The second dogs come in your house, you're doomed as they'll have crap (quite literally, sometimes) on their paws, which they'll wipe on the sofa, floors, surfaces, and your hands, which you'll then use to touch your face...etc. Unless you wear gloves all the time (no more marigolds, please!) or get through litres of hand sanitiser every day, at some point you're probably going to have dog crap on your face (and you won't even know!) Embrace the poo, people.


----------



## Guest (Sep 27, 2015)

Fluffster said:


> Embrace the poo, people.


Best line on PF yet LOL


----------



## Sarah1983 (Nov 2, 2011)

StormyThai said:


> I am also surprised that some can't work out that you can allow your dog to have left overs AND teach them not to beg for food


I have to admit this one makes me laugh. I despise dogs begging for food and yet any leftovers get given and I'll often toss something in his direction while I'm still eating. My dogs haven't begged because of it because I make damn sure the only time I do it is when they've been lying quietly away from me and not really paying attention. Spen will keep an eye out for any bits being thrown his way but he does it from his bed which to me is acceptable, he doesn't lie there drooling or anything. 
If we have a roast dinner he always gets one too after we've eaten ours and he knows when we're having one because once we both finish he leaps up and waits by his bowl for his. Doesn't do it with other meals but a roast I can guarantee he'll do it with. And he will beg for food from my dad and both my brothers because they encourage and reward it by sharing with him when he's up in their faces drooling. If they get upset about it I simply remind them that they taught him that behaviour and he doesn't do it to other people.

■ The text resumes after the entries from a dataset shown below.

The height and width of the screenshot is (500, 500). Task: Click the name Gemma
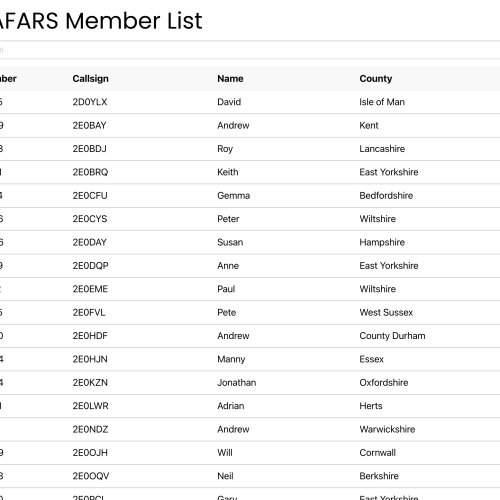click(x=233, y=195)
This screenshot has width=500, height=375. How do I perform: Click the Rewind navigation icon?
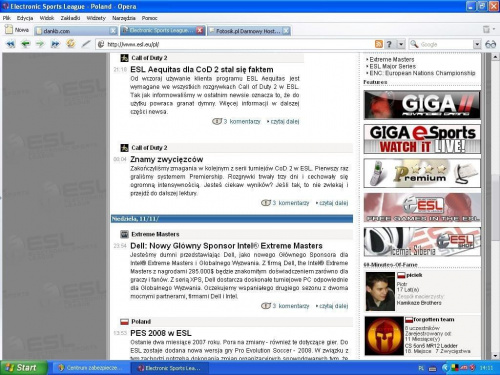click(11, 44)
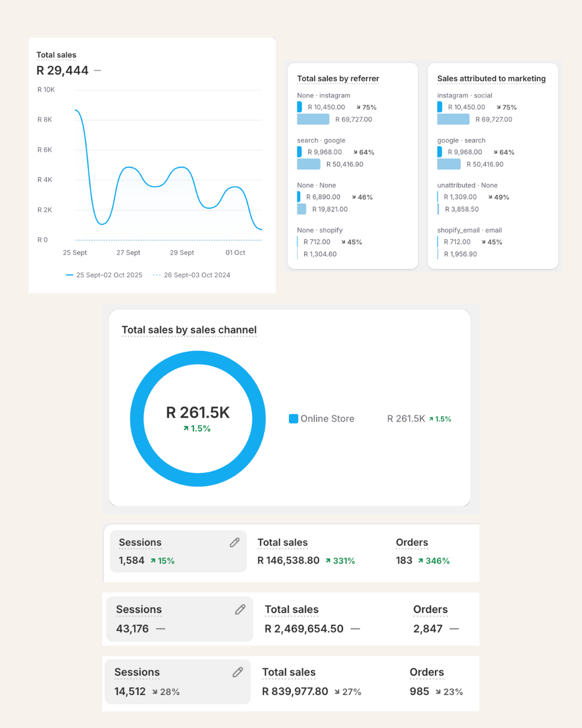Click the pencil icon on the 14,512 Sessions card

tap(238, 672)
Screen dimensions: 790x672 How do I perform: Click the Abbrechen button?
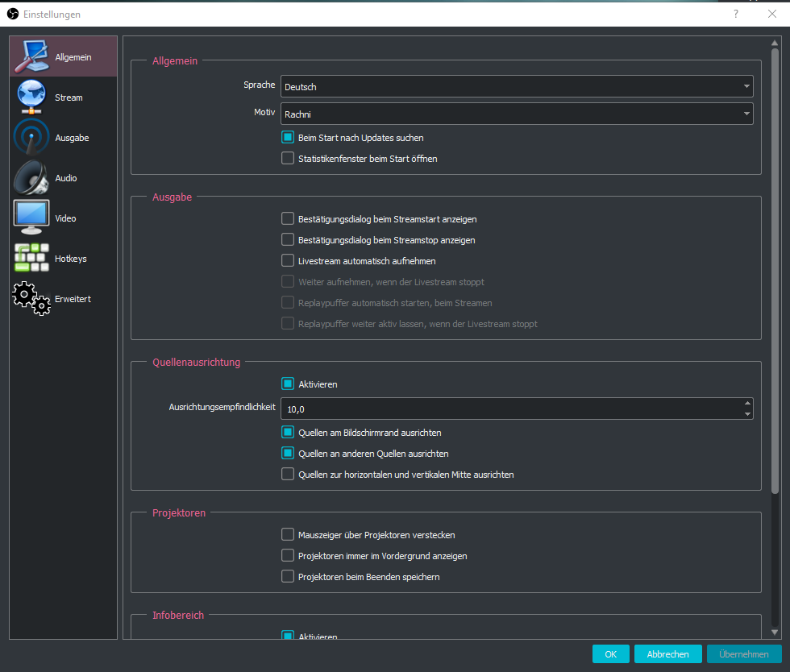[667, 654]
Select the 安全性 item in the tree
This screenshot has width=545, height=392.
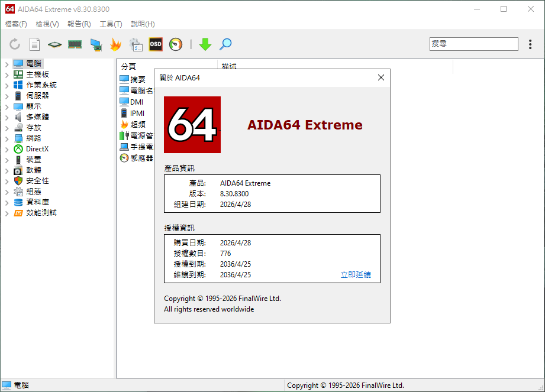(37, 181)
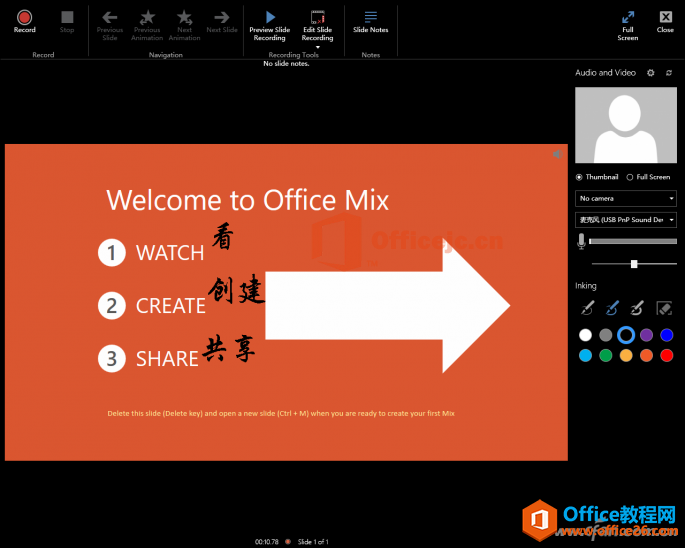
Task: Click the webcam preview placeholder thumbnail
Action: coord(626,125)
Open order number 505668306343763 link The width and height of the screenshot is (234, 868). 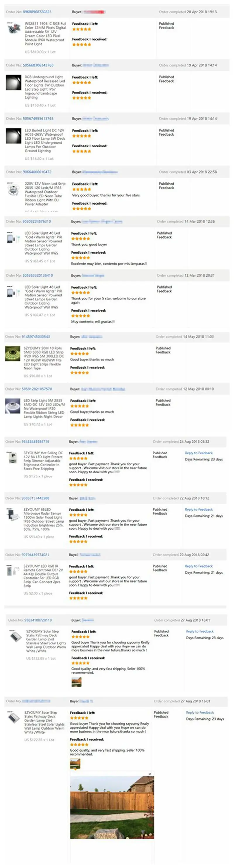(x=38, y=65)
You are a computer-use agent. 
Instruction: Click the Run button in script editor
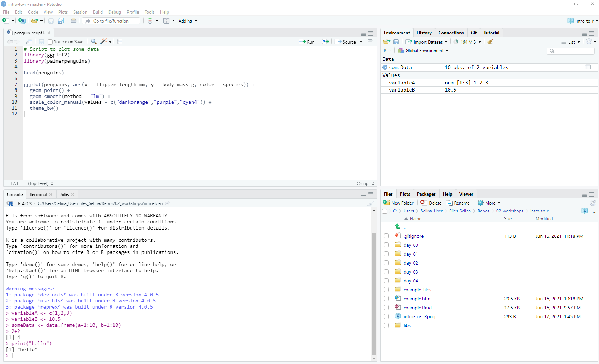[x=307, y=42]
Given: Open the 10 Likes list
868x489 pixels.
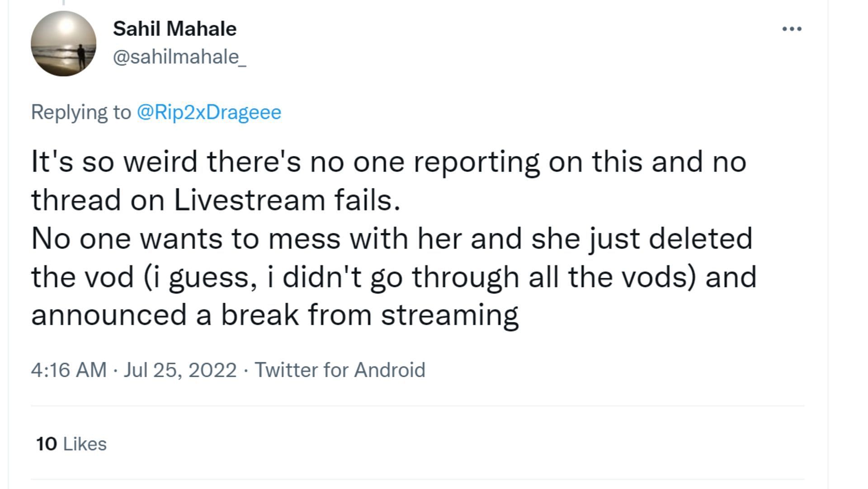Looking at the screenshot, I should (x=71, y=444).

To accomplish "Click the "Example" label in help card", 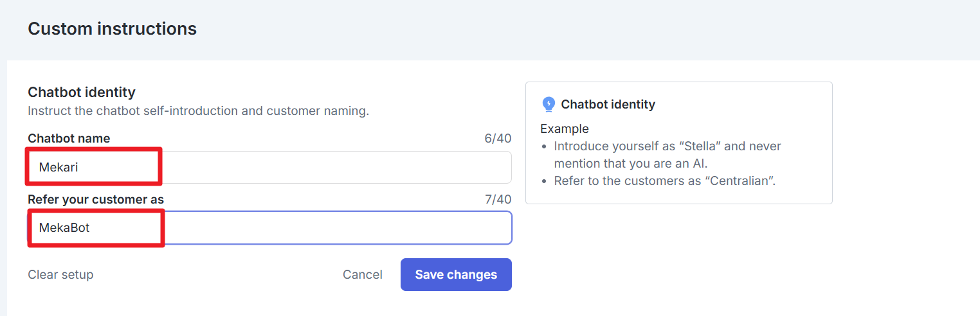I will (565, 128).
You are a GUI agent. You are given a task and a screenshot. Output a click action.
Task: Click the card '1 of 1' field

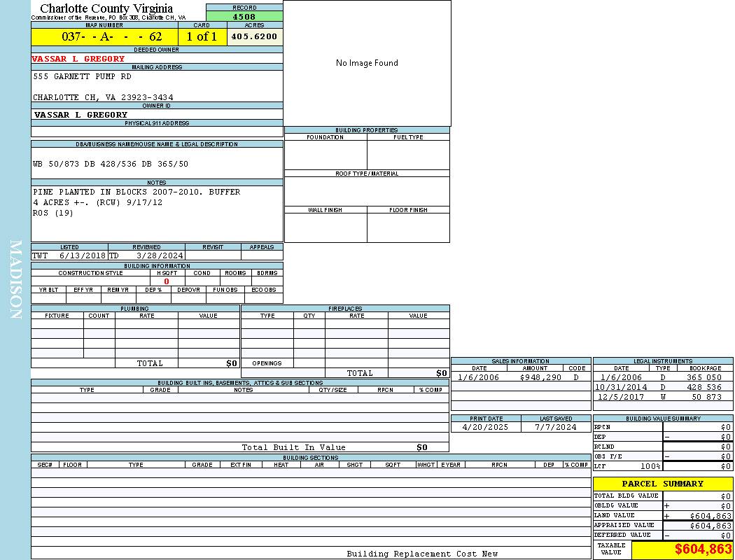click(202, 36)
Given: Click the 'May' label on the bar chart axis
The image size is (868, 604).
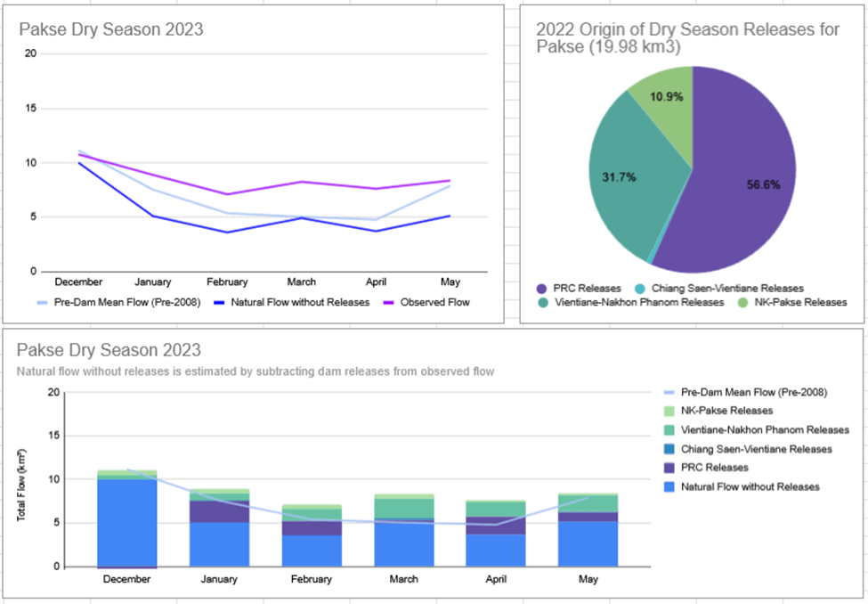Looking at the screenshot, I should [588, 578].
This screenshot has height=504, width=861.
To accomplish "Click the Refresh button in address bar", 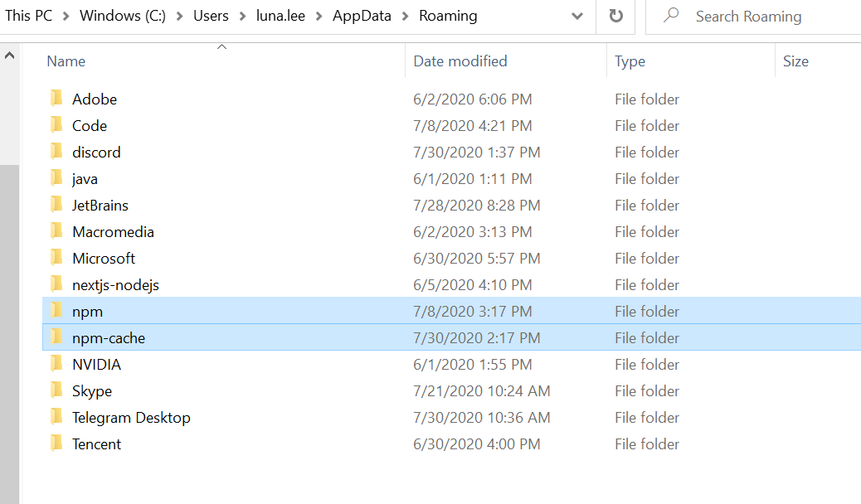I will pos(615,16).
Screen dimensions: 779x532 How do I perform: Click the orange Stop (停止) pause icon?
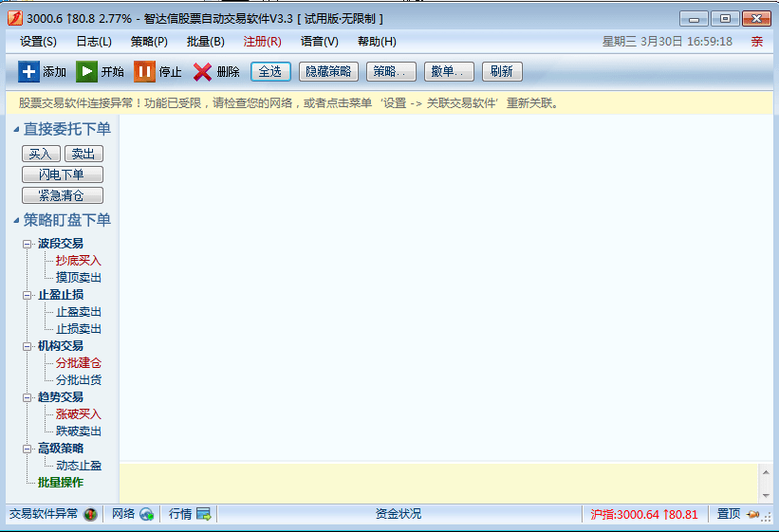coord(144,72)
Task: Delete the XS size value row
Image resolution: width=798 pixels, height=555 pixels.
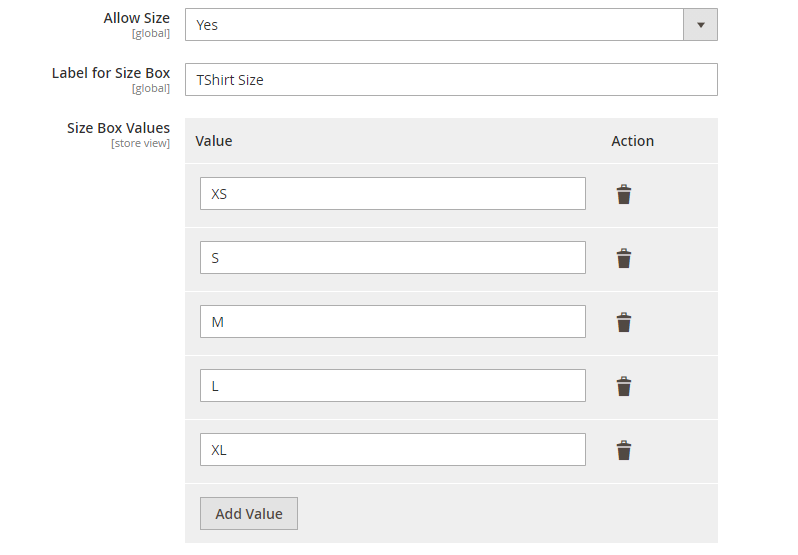Action: [x=623, y=194]
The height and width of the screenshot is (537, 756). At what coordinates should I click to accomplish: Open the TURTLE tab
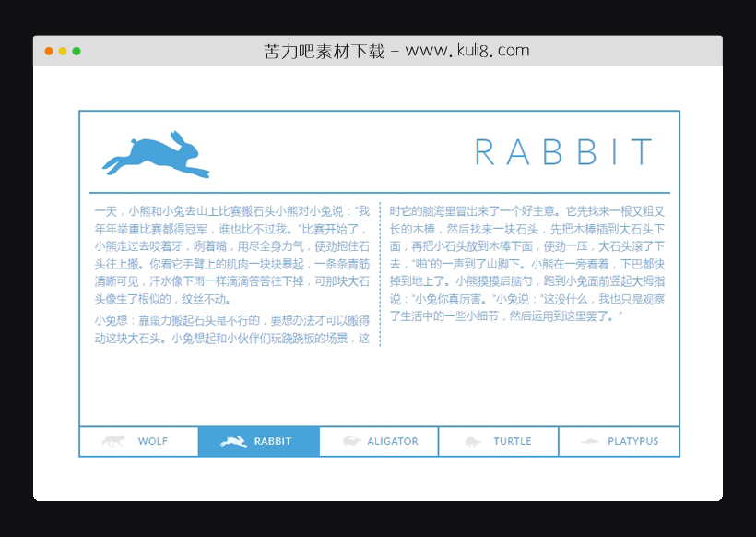pyautogui.click(x=499, y=441)
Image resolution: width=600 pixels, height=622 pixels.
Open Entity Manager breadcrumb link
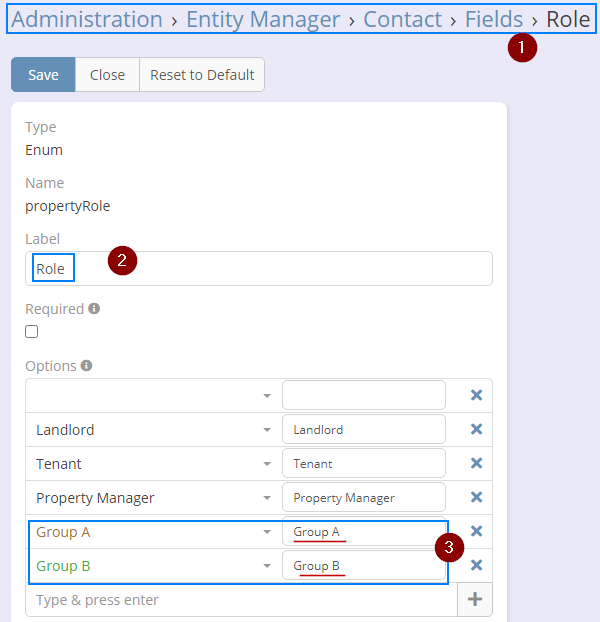(x=263, y=19)
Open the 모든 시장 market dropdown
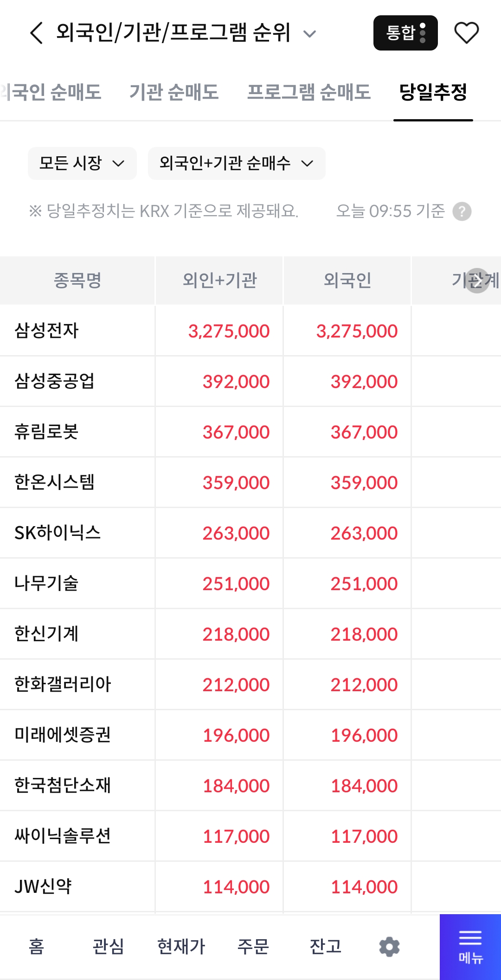Image resolution: width=501 pixels, height=980 pixels. pos(82,163)
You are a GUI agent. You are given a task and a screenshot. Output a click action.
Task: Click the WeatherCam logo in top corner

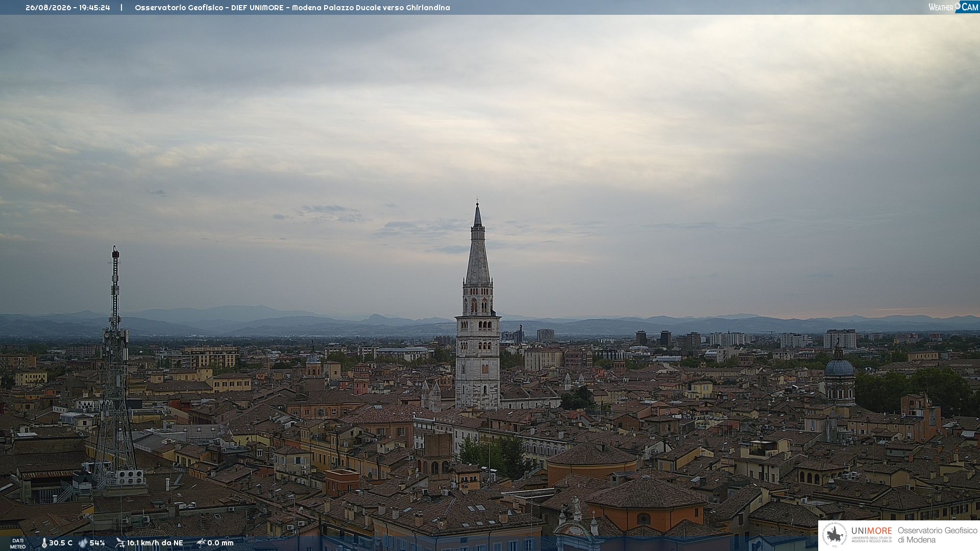pos(953,7)

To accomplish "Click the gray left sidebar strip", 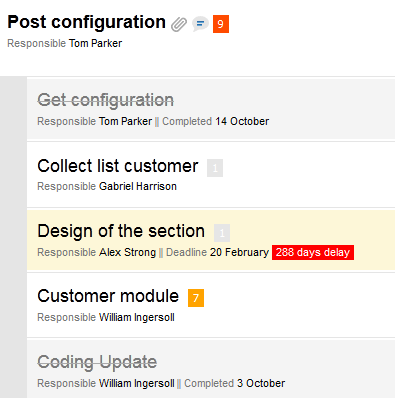I will (13, 237).
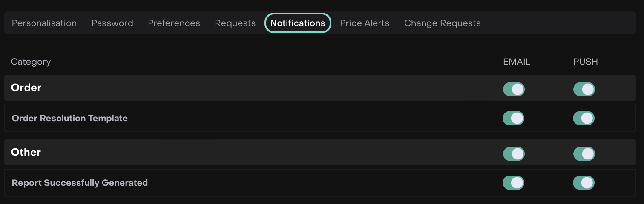The height and width of the screenshot is (204, 644).
Task: Toggle push for Report Successfully Generated
Action: (584, 183)
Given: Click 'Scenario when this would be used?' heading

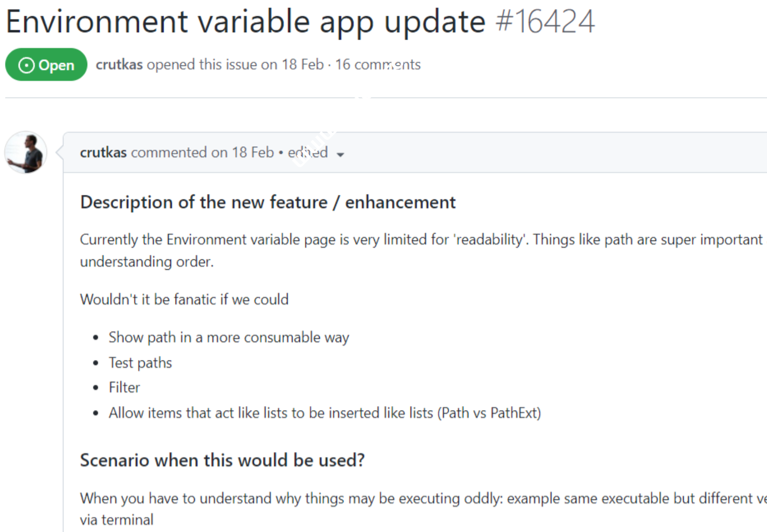Looking at the screenshot, I should coord(222,460).
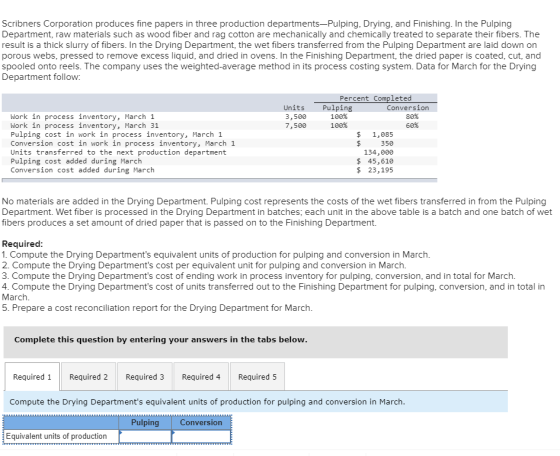
Task: Click the Pulping cost added during March row
Action: click(x=219, y=161)
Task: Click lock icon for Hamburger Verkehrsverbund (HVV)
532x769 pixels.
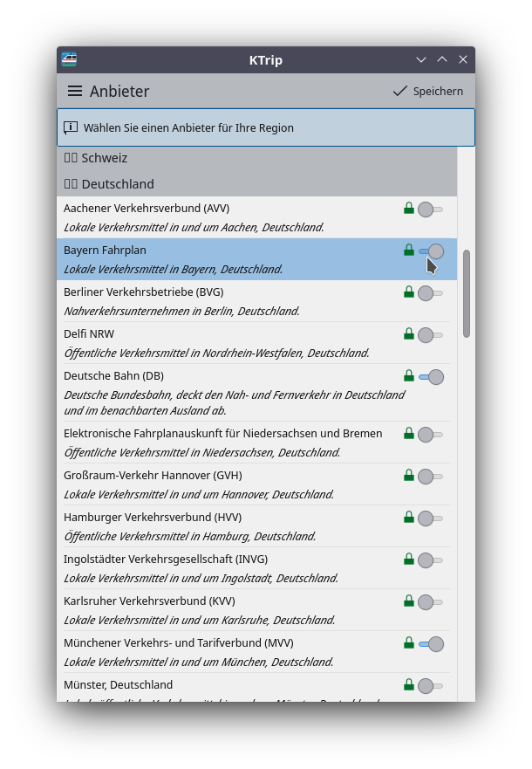Action: (408, 518)
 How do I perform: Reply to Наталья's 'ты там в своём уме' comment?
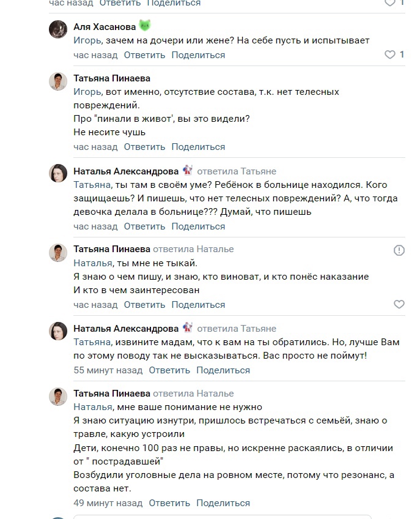144,226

Doesn't bother me if he eats off my plate when I'm done. It gets washed and I often share a water bottle with him on a walk since it saves me carrying 2 bottles.


----------



## Guest (Sep 27, 2015)

Wait, you mean it’s possible to feed a dog people food and NOT turn them in to drooling, pathetic beggars? What is this alchemy you speak of? 

I hear there are even people who train with treats!! And their dogs don’t be either! Craziness I tell you!


----------



## foxiesummer (Feb 4, 2009)

I do draw the line at this


----------



## MontyMaude (Feb 23, 2012)

I am a filthy dirty slattern that allows my dogs to sometimes lick plates and bowls, and possibly it gets worse in that I don't have a dishwasher but I do have Marigolds  I also allow my cats to walk around on the kitchen worktops and one kitty in particular likes to sink dive and lick anything that is left unattended on the worktop :Wideyed I don't think I'm dead yet, oh and even worse the dogs sleep on the bed and sometimes the cats clamber on too, I really need to walk round with a bell chanting "unclean unclean"


----------



## Nishi (Sep 27, 2015)

Rott lover said:


> As the title says,we always gave our left overs on the plates we just got done eating off of.Never phased me any.its not like they don't get washed.


Doesn't bother me.
It will depend what I am eating mostly, but I sometimes let them lick the plates.
I am going to clean them afterwards with dish-washing liquid so don't see the problem.


----------



## Guest (Sep 27, 2015)

Nonnie said:


> Cats on the counters is why i invested in a steam cleaner, and use it daily.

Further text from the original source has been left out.